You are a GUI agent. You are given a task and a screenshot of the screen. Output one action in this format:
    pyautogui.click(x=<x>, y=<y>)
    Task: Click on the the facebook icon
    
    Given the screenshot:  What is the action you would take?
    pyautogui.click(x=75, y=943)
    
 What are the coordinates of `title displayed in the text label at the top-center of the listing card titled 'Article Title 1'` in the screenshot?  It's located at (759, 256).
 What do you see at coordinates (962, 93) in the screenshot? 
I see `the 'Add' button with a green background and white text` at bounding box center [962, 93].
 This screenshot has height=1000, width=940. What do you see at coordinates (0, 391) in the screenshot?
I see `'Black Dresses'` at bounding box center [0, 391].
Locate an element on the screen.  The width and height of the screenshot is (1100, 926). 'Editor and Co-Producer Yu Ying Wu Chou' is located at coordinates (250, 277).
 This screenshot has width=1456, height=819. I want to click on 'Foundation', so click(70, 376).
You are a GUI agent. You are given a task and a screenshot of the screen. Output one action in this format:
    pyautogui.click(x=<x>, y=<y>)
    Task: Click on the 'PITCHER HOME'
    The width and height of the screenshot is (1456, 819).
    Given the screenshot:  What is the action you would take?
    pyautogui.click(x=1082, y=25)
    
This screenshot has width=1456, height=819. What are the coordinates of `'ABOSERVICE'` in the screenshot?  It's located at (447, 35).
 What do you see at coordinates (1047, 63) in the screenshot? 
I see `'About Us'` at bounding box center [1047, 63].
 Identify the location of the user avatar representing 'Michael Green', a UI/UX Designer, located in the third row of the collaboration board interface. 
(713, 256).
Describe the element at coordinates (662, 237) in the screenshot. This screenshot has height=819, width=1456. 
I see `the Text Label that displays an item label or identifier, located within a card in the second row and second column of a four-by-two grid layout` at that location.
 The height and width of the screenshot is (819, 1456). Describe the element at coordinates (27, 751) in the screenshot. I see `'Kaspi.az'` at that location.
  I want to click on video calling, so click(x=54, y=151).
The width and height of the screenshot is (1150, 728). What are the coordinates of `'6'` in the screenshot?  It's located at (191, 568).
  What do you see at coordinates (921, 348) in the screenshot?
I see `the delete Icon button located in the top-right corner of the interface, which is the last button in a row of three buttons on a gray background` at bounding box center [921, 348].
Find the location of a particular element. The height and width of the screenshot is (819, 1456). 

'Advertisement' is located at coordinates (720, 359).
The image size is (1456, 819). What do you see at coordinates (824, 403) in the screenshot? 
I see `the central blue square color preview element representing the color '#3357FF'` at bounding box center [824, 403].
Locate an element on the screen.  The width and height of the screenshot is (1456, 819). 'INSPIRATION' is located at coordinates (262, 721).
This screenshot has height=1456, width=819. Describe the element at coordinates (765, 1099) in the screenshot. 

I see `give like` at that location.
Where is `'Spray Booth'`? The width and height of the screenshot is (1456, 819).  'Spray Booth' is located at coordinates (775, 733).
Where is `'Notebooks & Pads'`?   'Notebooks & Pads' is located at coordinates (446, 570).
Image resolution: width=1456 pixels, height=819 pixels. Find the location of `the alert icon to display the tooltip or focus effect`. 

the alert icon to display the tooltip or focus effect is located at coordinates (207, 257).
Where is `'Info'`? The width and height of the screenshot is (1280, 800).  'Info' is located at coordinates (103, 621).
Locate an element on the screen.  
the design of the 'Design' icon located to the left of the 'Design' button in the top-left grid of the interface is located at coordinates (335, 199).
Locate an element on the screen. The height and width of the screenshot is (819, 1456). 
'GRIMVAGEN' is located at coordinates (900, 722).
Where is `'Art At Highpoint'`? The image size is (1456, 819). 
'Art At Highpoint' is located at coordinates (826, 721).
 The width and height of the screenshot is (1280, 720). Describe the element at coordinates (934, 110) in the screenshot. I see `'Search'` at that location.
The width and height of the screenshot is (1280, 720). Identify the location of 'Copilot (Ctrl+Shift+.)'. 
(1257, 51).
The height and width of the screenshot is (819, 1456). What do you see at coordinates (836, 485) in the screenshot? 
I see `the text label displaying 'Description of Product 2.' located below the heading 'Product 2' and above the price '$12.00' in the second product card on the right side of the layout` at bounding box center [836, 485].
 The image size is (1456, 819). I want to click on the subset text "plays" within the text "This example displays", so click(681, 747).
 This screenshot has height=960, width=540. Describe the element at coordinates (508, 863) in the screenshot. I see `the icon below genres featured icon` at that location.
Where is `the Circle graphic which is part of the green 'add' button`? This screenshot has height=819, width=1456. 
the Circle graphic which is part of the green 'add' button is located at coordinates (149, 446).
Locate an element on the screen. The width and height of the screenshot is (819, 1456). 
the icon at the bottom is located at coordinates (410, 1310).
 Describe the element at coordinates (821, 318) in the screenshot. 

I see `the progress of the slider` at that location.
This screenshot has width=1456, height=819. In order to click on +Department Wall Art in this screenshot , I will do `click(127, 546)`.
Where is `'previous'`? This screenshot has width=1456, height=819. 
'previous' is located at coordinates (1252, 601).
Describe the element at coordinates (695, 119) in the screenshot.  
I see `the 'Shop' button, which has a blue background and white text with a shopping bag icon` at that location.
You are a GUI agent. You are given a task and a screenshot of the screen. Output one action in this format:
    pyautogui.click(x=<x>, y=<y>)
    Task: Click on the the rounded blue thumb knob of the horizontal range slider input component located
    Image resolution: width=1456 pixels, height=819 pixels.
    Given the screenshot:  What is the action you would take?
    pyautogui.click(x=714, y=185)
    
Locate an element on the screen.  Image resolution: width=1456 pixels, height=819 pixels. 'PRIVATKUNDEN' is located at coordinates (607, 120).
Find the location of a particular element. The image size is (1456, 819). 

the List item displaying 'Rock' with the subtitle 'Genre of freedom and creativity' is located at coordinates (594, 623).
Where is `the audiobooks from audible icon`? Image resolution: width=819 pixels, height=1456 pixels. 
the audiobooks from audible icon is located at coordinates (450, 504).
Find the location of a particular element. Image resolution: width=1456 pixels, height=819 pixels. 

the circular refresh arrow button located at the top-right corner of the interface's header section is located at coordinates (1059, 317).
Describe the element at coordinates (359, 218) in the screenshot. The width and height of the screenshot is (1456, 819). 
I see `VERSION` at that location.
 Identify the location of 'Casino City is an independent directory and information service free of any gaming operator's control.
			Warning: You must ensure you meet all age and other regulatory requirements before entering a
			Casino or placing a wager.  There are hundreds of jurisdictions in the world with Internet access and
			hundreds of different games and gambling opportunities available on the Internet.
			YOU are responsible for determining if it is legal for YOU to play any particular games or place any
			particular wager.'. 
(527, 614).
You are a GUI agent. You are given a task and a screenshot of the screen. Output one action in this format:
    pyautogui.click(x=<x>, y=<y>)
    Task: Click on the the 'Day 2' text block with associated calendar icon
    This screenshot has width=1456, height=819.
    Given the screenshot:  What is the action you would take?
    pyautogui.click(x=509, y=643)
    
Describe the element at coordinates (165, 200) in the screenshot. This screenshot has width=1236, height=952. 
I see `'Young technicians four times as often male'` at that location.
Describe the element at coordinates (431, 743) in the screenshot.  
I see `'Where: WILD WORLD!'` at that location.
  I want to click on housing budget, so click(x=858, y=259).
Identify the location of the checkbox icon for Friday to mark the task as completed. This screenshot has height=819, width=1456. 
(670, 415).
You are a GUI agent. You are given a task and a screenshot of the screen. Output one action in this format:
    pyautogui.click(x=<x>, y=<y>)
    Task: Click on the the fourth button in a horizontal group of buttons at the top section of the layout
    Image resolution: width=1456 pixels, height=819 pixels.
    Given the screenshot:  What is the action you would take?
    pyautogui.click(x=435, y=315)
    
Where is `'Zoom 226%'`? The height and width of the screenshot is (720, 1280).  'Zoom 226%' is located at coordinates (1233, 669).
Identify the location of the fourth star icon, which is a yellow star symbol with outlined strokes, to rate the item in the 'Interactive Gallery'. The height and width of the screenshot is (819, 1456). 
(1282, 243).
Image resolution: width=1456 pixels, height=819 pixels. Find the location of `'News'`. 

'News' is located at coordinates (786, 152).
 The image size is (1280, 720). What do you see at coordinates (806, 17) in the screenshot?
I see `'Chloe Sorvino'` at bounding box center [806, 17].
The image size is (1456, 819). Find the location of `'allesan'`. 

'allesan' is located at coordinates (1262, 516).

---

Objective: Copy the rows verbatim, starting at the beginning of the rows and ending with the line that contains "This screenshot has width=1456, height=819. I want", with both of these lines included.

Answer:
You are a GUI agent. You are given a task and a screenshot of the screen. Output one action in this format:
    pyautogui.click(x=<x>, y=<y>)
    Task: Click on the the facebook icon
    
    Given the screenshot:  What is the action you would take?
    pyautogui.click(x=75, y=943)
    
 What are the coordinates of `title displayed in the text label at the top-center of the listing card titled 'Article Title 1'` in the screenshot?  It's located at (759, 256).
 What do you see at coordinates (962, 93) in the screenshot? 
I see `the 'Add' button with a green background and white text` at bounding box center [962, 93].
 This screenshot has height=1000, width=940. What do you see at coordinates (0, 391) in the screenshot?
I see `'Black Dresses'` at bounding box center [0, 391].
Locate an element on the screen.  The width and height of the screenshot is (1100, 926). 'Editor and Co-Producer Yu Ying Wu Chou' is located at coordinates (250, 277).
 This screenshot has width=1456, height=819. I want to click on 'Foundation', so click(70, 376).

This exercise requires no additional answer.